This report presents the reactor vessel (RV) integrity and neutron fluence evaluations for the McGuire Units 1 and 2 measurement uncertainty recapture (MUR) power uprate to 3479 MWt. The RV integrity evaluations must be shown to meet the applicable U.S. Nuclear Regulatory Commission (NRC) requirements through the end of the licensed operating period. McGuire Units 1 and 2 are each licensed for 60 years of operation, which pertains to 54 effective full power years (EFPY) and is deemed end-of-life extension (EOLE).

Appendix A contains the credibility evaluation for the McGuire Units 1 and 2 surveillance materials.

Conclusions for the surveillance data credibility evaluations are contained in Appendix A of this report.

Appendix B contains the Emergency Response Guideline (ERG) limits classification for McGuire Units 1 and 2. The ERG limits were developed in order to establish guidance for operator action in the event of an emergency situation, such as a PTS event. Conclusions for the ERG limits evaluations are contained in Appendix B of this report.

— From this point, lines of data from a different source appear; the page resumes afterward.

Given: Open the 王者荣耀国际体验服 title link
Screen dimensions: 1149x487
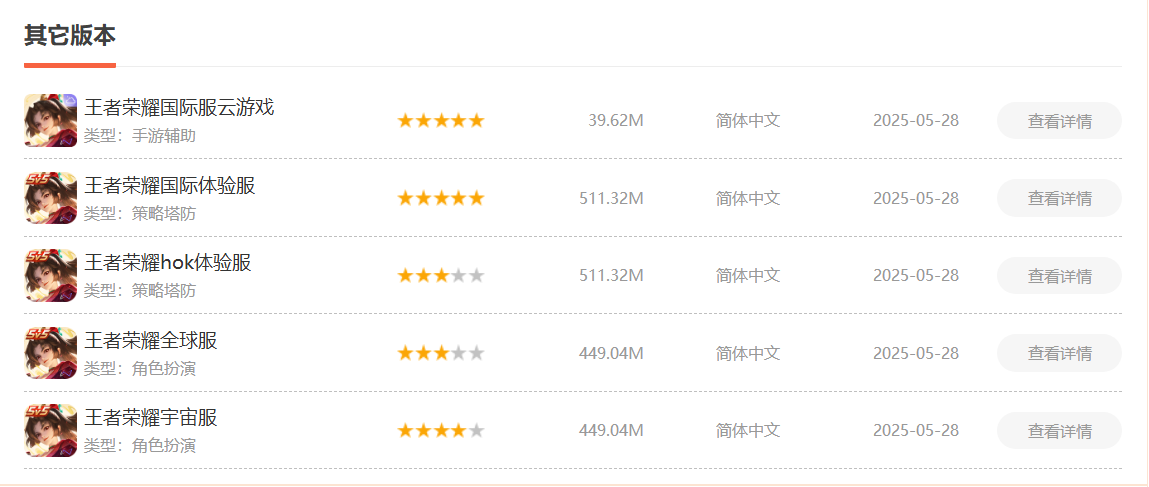Looking at the screenshot, I should [170, 186].
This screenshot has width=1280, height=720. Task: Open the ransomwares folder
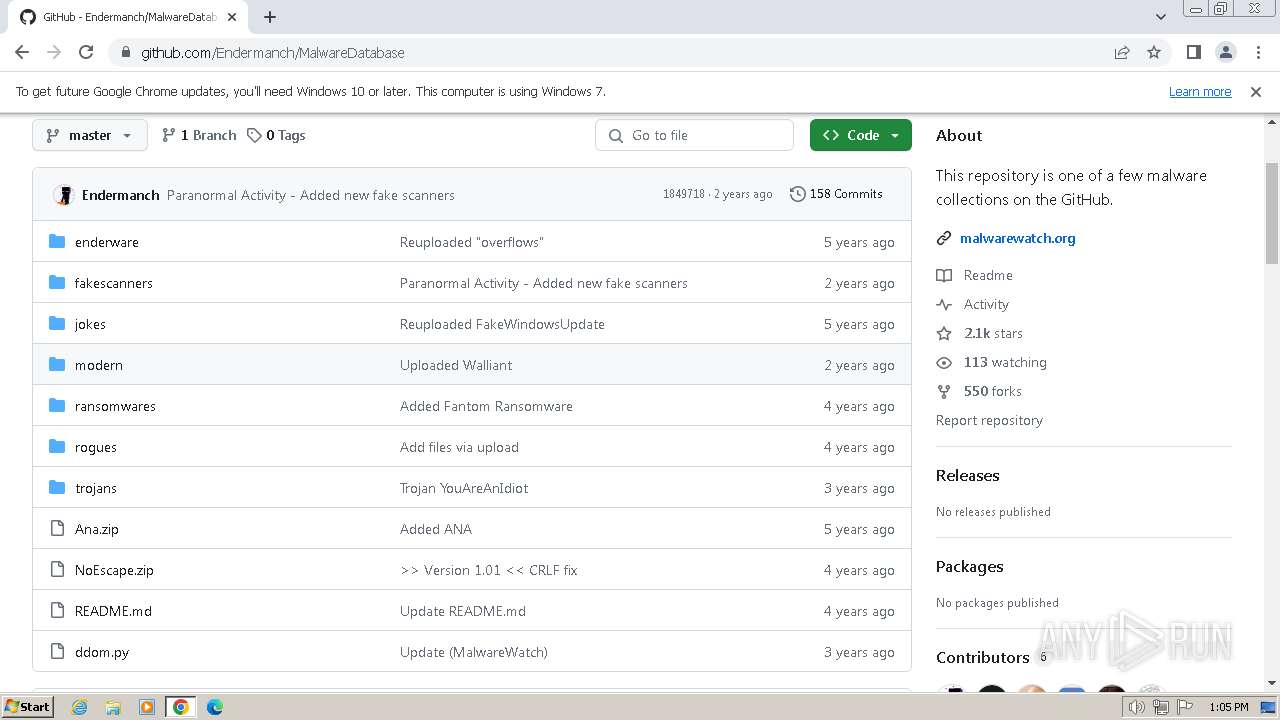click(115, 406)

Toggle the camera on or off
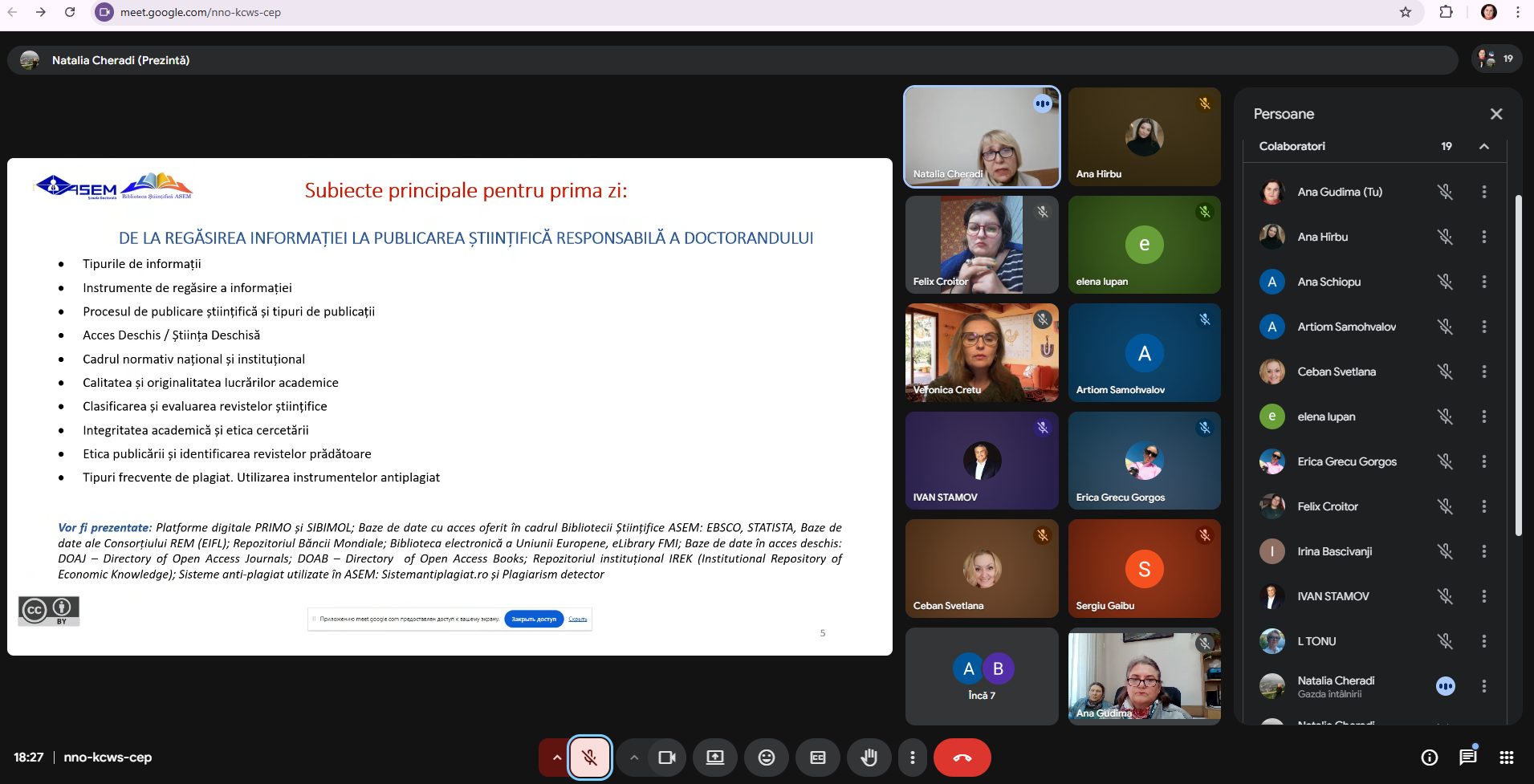(666, 758)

The conclusions to the RV integrity evaluations are as follows:

EOLE Pressurized Thermal Shock (PTS)

All of the McGuire Units 1 and 2 reactor vessel materials are projected to remain below the 10 CFR 50.61 screening criteria values of 270F for axially oriented welds and plates / forgings, and 300F for circumferentially oriented welds, through EOLE (54 EFPY). See Section 6 for more details.

EOLE Upper-Shelf Energy (USE)

All of the McGuire Units 1 and 2 reactor vessel materials are projected to remain above the USE screening criterion value of 50 ft-lb (per 10 CFR 50, Appendix G) through EOLE (54 EFPY). See Section 7 for more details.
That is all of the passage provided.